Eion Crossan (born 10 May 1967 in New Zealand) is a New Zealand former Rugby Footballer who played Rugby Union for Southland and Bay of Plenty between 1987 and 1996, and Rugby League for the South Sydney Rabbitohs and Cronulla-Sutherland Sharks between 1992 and 1995.

==Playing career==

===Rugby Union===
Crosson played for Southland and Bay of Plenty between 1987 and 1996.

He played 49 games for Southland and 28 games for Bay of Plenty

He scored all 12 points (4 penalty goals) for Southland Rugby Union club, to guide them to victory over France in 1989.

===Rugby League===
He played rugby league between 1992 and 1995 in the ARL competition. During this time he played for the South Sydney Rabbitohs and Cronulla-Sutherland Sharks.

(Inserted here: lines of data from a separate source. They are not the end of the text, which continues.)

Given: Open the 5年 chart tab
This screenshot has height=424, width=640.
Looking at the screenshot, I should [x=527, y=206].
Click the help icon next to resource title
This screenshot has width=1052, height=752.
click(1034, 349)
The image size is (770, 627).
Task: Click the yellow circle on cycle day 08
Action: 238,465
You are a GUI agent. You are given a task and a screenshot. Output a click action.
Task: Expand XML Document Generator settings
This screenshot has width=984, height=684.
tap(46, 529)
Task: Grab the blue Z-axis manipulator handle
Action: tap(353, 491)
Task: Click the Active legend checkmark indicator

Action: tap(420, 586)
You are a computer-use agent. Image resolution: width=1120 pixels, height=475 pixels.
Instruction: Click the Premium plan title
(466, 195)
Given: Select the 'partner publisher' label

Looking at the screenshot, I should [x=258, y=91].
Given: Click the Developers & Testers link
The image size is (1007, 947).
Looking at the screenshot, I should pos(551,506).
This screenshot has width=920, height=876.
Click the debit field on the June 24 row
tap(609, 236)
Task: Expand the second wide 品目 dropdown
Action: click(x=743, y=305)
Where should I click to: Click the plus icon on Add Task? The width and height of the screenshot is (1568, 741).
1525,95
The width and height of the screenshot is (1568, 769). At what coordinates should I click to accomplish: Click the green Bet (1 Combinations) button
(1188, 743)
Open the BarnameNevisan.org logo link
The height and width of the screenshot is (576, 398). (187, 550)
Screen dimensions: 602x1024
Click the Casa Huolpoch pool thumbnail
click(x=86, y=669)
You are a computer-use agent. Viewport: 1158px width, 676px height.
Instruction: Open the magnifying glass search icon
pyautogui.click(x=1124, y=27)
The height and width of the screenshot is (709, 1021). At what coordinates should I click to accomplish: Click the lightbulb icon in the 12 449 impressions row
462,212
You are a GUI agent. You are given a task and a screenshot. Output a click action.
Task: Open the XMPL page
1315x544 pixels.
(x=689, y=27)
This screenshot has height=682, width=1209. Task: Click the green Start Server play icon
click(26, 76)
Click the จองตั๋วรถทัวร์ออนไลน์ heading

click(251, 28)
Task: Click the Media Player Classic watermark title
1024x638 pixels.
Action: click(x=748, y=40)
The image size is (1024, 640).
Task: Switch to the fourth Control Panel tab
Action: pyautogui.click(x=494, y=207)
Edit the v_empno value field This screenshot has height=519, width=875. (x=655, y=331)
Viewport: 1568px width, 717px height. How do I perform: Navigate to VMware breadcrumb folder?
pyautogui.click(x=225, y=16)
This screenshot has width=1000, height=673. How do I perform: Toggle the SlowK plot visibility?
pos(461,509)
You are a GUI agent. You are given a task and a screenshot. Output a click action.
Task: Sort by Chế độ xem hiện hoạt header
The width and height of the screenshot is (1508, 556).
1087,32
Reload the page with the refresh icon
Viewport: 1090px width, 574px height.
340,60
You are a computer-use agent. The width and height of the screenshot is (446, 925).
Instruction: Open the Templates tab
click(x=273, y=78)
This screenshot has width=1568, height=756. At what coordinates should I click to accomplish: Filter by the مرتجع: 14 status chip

He was well renowned as an accurate goal kicker at the time, and finished the 1992 season kicking 76/97 (78.35%) which was not far behind fellow Kiwi union converts and "Superboots" Daryl Halligan (North Sydney) and Manly-Warringah's Matthew Ridge.

During a Charity Shield game, playing for Souths, he had his nose broken by Dragons player David Barnhill.

1993 saw Crossan playing reserve grade for South Sydney, despite the Rabbitohs struggling in First Grade only winning 6 games all season. Unfortunately for Crossan, playing Reserve Grade and not being able to break back into the top grade despite their woeful season, effectively ended his chances of selection for the 1993 New Zealand tour of Great Britain and France.

In 1994 he switched to Cronulla-Sutherland which briefly revived his First Grade career. Crossan played 22 games for the Sharks in 1994, crossing for 8 tries though his kicking dipped only landing 61/98 (62.24%). However, with the emergence of goal kicking winger Mat Rogers, the son of Sharks legend Steve Rogers, Crossan again found himself playing mostly Reserve Grade in 1995, only making a single first grade appearance.

Following the 1995 ARL season, Crossan switched back to playing rugby union for Southland.

In the NSWRL/ARL, Eion Crossan scored a total of 324 points, including kicking 140/199 goals at 70.35%. He also scored 11 tries, 3 for South Sydney and 8 for Cornulla.